What's this about?

I am Shannon and my husband is Chris. This is a place to share and process struggles related to miscarriages, eating disorders, and Shannon's struggle with sexual abuse. We have found that joy, exempt of Christ, is often bittersweet in this life. We look forward to heaven where sweetness will abound and bitterness will be gone.







Wednesday, November 3, 2010

VENT

Last night was good. We are very conservative so Chris and I were satisfied with the outcome of the local and national elections. We wish we could have taken majority in the Senate too but we are happy with the accomplishments.

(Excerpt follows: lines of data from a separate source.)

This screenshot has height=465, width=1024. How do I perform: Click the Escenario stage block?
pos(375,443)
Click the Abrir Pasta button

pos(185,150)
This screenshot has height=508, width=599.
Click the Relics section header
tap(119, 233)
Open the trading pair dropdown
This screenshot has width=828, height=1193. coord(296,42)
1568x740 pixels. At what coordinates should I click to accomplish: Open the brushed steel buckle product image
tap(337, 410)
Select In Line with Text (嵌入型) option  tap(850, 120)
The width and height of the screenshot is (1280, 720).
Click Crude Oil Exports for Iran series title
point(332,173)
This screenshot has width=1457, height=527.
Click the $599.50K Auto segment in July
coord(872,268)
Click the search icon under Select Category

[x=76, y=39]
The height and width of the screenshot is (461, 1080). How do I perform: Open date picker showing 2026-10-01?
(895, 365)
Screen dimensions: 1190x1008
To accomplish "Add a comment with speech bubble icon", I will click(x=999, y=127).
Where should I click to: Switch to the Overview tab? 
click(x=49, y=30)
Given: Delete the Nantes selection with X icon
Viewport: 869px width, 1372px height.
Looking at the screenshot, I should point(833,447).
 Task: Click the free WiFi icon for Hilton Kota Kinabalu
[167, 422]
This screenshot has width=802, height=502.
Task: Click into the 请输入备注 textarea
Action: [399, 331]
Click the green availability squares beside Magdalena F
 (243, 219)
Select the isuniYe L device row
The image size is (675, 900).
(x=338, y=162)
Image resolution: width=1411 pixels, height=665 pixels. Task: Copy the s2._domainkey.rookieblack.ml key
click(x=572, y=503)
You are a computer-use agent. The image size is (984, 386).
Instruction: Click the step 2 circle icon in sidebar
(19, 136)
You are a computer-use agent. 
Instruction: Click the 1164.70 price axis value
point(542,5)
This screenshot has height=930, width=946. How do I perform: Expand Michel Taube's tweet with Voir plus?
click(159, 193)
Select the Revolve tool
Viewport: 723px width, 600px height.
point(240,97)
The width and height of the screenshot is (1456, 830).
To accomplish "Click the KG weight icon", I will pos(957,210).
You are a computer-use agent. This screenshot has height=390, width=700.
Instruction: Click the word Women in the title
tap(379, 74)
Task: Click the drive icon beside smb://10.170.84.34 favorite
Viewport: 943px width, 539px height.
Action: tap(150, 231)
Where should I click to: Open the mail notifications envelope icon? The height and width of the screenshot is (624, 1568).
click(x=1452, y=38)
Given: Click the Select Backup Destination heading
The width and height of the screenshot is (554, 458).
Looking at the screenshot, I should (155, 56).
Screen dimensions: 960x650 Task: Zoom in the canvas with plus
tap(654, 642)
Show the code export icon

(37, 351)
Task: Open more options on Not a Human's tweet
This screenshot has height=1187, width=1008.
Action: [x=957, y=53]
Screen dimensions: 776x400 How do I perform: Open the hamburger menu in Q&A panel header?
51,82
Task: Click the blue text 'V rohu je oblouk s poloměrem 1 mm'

However, having said that....it was not a good morning. We've racked up hundreds of dollars for Chris's car this week (had to get an inspection)...which was fine! We were planning on repairing some things but we weren't expecting to have any other issues. Well, of course my D&C/pregnancy costs bill came recently...and also, here's the real treat. The gas company found a leak in our yard so they turned off the gas and now we need to call a plumber to repair it. Grr.....I am so frustrated. We are going to be freezing for a little bit and also more money to spend. I'm waiting for Chris to tell me whether or not our home warranty will cover the putting in of a new line. I'm hoping it will...otherwise, we'll be responsible for the entire cost.

Anyhow, the purpose of this post is just to vent. It probably sounds stupid but I have a hard enough time with just finally trying to process through Samantha's loss and readjusting to life and the holidays coming up and now this is a major stressor too. It makes me upset all over again because I'm stressed.

I'm trying to trust God...it's hard.